9. Zaid Saad

17 November 2018 / Collaboration, Exhibition

Zaid Saad: Sanduk (Box)

On the riverbank of Tigris

Photo by Christina Werner

Photo by Christina Werner

Photo by Yasir Razaq/Mahdi Al-Shididy

Photo by Yasir Razaq/Mahdi Al-Shididy

Photo by Hella Mewis

The site-specific installation ZANDUK (the Arabic word for ‘box’) by Zaid Saad was made of eleven cardboard moving boxes. These boxes were stacked and ready to be transported to an unknown destination. They were labelled ‘From Iraq to the Sea’ and featured stencils of transportation symbols that Saad designed to signal: don’t kill them, don’t put them in jail, don’t return to sender. The installation was accompanied by a sound piece wherein the audience would listen to voices of Iraqis who shared stories about those others who had left Iraq because of the war. Saad addresses the wave of migration that has taken away many Iraqis in the last few years. Mostly the younger generations have been sent abroad, in a way similar to what governments all over the world do during wartime with national treasures and artefacts, to keep them safe outside the country.
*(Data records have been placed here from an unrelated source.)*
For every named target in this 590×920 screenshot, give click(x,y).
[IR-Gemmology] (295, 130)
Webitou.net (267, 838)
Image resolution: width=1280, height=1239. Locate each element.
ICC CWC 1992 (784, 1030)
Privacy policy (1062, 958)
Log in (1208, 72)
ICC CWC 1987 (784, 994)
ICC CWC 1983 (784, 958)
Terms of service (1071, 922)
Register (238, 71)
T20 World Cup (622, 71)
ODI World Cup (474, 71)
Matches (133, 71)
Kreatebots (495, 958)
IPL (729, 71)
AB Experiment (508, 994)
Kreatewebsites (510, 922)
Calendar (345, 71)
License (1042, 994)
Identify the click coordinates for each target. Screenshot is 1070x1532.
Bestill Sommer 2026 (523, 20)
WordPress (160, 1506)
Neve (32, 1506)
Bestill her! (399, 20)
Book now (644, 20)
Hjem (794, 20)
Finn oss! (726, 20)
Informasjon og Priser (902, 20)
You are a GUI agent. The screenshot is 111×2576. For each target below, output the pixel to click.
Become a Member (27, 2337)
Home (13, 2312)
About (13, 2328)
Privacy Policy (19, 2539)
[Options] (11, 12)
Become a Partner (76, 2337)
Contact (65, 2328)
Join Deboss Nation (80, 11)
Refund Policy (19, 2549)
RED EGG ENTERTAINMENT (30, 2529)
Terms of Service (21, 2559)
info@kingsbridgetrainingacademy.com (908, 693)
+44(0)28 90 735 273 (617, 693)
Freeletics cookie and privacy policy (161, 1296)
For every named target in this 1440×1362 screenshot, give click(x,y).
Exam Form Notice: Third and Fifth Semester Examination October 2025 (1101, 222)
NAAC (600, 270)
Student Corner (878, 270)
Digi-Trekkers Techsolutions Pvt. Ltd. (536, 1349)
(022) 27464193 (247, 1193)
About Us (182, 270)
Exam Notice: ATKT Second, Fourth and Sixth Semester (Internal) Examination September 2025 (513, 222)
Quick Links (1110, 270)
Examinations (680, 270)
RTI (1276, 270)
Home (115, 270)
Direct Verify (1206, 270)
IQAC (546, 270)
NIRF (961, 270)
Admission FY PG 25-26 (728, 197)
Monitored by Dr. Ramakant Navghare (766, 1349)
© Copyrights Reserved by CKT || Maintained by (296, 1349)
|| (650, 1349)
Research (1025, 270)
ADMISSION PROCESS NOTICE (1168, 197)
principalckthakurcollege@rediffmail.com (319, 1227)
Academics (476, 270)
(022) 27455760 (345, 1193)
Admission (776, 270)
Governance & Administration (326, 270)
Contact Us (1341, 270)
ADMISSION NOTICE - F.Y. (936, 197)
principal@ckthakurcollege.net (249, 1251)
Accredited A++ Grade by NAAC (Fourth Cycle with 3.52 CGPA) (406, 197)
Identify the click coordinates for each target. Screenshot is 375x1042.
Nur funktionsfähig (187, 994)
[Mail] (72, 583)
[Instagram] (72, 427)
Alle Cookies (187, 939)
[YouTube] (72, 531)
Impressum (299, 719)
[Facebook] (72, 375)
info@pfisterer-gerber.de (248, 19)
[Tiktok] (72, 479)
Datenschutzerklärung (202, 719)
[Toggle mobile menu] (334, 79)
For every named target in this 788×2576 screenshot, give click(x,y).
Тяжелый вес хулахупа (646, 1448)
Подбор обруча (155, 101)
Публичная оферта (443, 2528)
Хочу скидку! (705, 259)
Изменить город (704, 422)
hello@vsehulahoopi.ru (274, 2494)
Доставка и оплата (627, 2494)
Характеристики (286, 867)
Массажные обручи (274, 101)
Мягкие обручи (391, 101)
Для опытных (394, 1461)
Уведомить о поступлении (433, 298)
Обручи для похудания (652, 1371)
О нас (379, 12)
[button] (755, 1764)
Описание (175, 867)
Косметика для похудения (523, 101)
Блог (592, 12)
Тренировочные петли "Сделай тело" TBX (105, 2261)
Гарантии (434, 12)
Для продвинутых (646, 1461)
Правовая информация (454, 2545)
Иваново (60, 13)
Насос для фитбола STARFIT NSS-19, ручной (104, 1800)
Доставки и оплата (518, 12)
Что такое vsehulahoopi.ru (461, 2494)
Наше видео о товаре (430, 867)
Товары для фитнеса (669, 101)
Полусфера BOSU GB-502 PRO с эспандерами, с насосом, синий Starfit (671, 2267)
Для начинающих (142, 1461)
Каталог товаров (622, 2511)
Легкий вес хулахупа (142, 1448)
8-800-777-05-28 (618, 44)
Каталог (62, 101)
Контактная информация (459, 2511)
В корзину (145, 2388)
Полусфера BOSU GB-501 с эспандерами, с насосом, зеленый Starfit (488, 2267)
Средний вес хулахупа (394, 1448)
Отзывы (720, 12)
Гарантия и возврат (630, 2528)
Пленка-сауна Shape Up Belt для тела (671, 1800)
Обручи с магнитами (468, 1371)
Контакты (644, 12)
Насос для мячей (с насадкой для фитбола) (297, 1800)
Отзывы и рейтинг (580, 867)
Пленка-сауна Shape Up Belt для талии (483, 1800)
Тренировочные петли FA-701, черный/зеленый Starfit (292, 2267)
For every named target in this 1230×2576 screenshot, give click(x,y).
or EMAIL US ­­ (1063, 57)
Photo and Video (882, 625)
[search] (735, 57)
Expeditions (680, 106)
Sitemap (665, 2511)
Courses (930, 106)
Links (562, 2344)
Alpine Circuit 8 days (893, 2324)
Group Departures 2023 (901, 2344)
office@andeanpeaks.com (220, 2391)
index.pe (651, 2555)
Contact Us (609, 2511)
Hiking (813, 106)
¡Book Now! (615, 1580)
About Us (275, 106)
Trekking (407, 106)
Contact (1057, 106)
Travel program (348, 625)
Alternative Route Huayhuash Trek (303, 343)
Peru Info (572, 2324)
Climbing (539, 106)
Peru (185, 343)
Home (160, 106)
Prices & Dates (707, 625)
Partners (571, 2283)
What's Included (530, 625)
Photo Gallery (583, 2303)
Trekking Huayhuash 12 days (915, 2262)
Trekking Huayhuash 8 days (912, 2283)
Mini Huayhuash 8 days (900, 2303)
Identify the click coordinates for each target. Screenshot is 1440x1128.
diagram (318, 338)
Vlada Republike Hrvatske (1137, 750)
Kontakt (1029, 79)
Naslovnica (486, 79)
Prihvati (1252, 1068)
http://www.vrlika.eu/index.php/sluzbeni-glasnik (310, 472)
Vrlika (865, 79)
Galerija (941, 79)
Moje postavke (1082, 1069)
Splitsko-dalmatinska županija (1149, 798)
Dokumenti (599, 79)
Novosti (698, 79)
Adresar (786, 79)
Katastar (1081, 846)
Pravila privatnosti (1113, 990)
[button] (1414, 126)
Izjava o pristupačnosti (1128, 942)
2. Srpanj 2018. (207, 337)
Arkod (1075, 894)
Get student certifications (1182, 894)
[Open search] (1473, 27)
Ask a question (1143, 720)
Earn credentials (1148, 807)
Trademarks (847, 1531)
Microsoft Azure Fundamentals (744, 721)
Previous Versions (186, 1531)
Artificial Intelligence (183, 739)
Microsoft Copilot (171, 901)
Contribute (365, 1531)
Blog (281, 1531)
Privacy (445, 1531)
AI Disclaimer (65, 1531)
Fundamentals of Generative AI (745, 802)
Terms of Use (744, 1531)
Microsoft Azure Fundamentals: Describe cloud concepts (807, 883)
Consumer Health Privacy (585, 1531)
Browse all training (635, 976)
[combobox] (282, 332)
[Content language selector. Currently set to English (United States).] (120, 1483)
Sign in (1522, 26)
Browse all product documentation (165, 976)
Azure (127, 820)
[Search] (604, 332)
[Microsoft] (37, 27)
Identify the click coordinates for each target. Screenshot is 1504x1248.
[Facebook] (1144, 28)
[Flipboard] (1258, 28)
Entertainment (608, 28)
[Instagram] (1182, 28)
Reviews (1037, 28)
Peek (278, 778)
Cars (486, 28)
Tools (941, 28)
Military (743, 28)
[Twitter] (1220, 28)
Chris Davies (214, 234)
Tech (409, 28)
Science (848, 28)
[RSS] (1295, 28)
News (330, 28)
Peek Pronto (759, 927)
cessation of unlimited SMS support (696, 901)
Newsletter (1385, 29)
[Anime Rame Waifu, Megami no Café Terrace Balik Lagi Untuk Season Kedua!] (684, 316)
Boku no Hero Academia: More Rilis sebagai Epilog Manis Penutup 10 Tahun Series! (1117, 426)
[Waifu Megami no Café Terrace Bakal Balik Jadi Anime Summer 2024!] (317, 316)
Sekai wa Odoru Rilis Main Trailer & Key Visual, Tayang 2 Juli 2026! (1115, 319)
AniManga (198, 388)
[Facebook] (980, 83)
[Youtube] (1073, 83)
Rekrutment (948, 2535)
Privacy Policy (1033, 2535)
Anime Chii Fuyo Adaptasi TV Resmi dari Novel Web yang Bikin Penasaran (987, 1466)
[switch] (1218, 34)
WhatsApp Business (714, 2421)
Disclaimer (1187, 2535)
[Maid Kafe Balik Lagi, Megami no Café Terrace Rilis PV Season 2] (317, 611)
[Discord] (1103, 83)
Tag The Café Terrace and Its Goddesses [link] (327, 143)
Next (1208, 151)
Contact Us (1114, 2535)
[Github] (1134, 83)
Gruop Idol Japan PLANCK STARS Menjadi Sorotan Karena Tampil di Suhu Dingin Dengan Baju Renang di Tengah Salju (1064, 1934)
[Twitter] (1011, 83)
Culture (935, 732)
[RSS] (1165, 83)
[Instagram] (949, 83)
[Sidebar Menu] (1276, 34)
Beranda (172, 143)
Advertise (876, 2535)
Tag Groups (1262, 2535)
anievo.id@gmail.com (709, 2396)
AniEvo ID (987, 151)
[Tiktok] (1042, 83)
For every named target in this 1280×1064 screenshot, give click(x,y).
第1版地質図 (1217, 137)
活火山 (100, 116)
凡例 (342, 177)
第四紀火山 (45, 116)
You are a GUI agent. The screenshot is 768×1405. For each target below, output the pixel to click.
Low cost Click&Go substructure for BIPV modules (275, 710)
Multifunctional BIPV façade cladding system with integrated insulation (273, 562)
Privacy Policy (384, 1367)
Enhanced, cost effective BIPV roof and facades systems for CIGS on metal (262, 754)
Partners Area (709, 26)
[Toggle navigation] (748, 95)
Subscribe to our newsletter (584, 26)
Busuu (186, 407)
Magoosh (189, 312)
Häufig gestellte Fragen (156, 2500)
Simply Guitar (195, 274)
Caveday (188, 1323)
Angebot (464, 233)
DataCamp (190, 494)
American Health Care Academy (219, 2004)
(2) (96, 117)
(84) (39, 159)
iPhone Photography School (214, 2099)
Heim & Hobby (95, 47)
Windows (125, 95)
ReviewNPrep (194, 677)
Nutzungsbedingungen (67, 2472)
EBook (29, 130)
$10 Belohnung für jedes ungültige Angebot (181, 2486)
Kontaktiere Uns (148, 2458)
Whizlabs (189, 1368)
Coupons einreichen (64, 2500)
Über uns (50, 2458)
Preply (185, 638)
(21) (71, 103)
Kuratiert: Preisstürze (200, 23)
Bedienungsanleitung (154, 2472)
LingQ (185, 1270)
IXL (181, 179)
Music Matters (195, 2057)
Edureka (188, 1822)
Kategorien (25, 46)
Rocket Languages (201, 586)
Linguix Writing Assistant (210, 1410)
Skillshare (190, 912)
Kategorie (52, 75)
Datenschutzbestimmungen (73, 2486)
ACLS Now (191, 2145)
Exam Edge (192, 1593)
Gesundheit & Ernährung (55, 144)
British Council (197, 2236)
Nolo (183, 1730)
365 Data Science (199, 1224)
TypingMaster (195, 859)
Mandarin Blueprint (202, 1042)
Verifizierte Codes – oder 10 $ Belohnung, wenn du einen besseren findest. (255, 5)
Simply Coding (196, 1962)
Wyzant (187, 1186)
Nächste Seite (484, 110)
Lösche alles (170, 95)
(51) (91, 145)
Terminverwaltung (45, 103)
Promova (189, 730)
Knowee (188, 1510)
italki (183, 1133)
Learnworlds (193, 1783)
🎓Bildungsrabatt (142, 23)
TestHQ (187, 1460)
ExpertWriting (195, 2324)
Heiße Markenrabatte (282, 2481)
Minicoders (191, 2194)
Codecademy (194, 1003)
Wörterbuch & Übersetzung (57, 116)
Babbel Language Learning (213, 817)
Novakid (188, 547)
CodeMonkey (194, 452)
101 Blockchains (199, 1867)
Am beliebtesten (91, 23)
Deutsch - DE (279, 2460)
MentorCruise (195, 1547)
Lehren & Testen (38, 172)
Yet people are often sent from one insecure situation to another, or even to their death. Saad lends his artistic voice to the mourning families who stay behind and lose their loved ones one way or another, ripping society off its future foundation. The installation is positioned on the riverbank of the Tigris, which leads towards the sea. In the background, on the other side of the river, the wall of the so-called International Zone, where the national decision-makers reside, is visible.